#### What needs to be done
Scan the entries line by line and return those with "Task".

==== Supplied information ====

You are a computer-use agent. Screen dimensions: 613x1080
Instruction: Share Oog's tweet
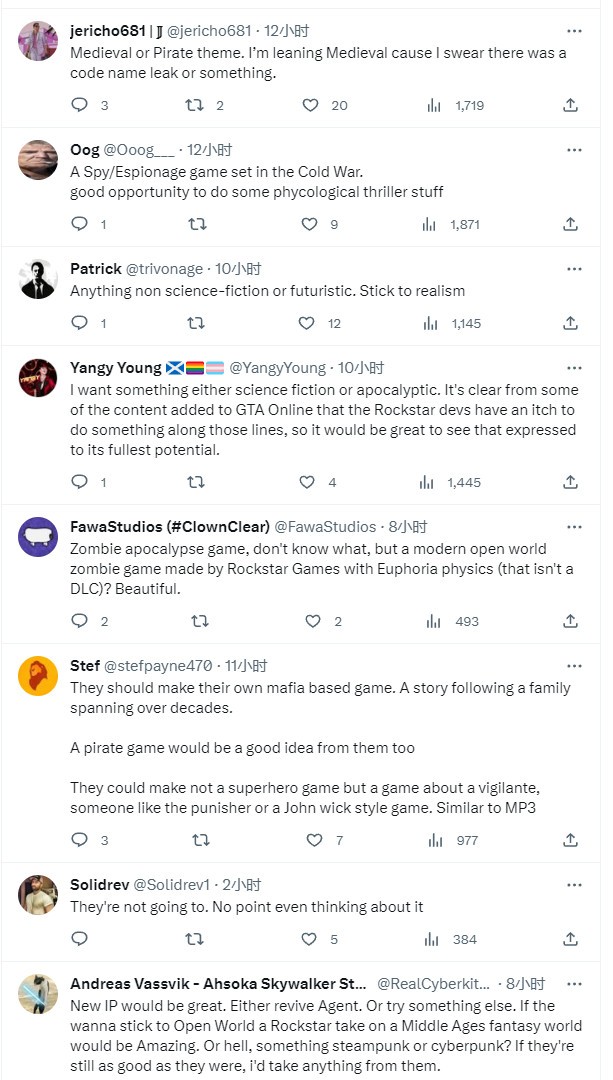tap(570, 224)
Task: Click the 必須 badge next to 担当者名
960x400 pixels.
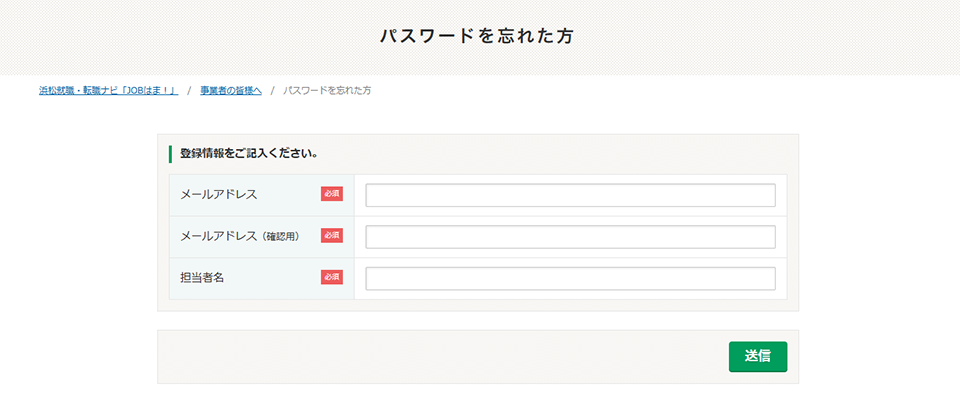Action: click(x=331, y=277)
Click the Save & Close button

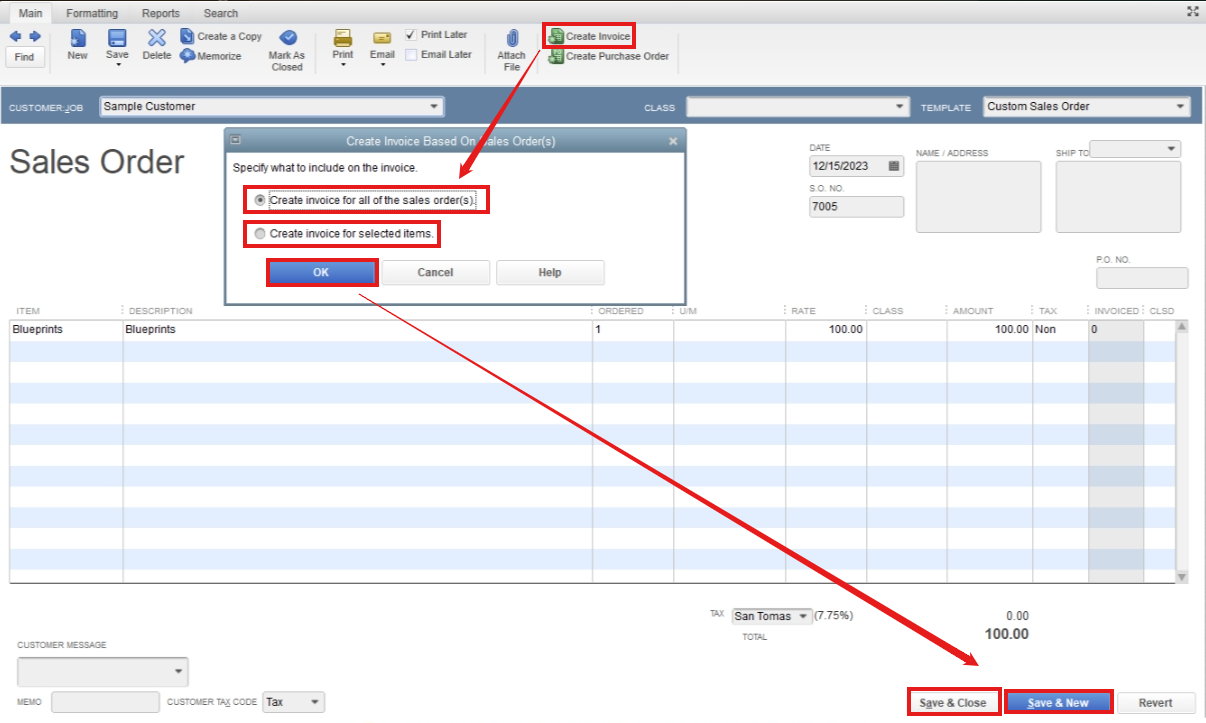click(952, 702)
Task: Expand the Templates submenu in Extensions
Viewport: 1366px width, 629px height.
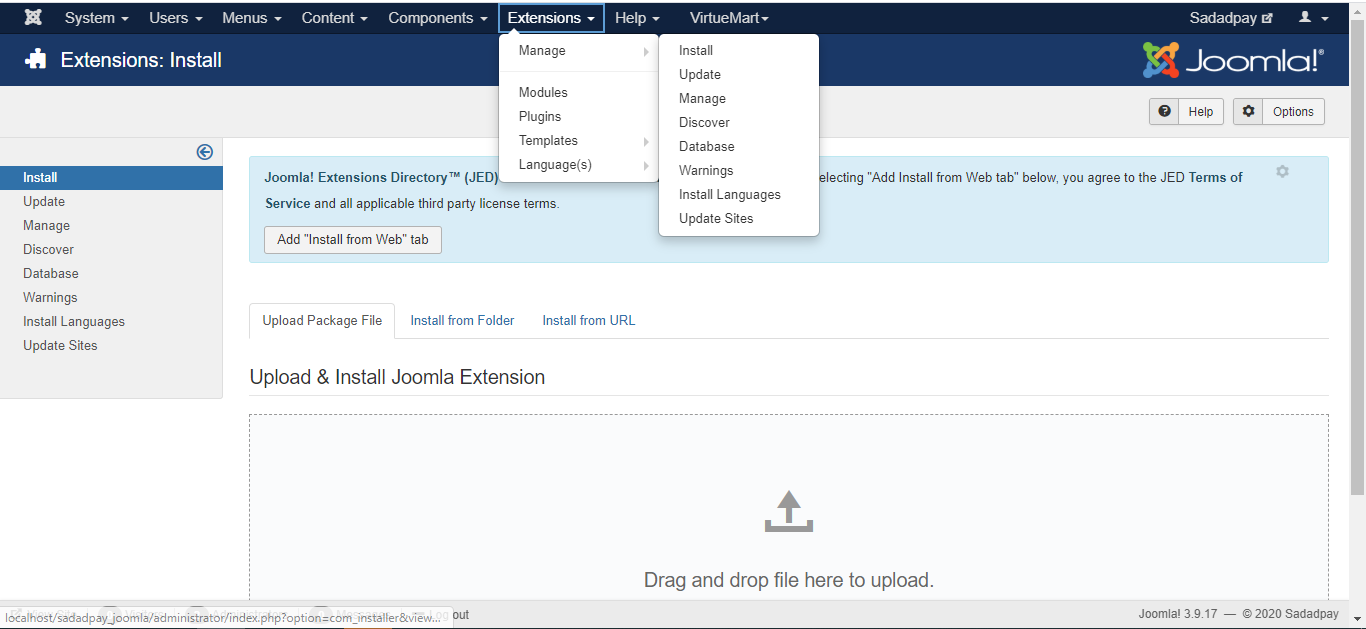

====

#### Written solution
Task: Click the 必須 badge next to 担当者名
Task: Expand the Templates submenu in Extensions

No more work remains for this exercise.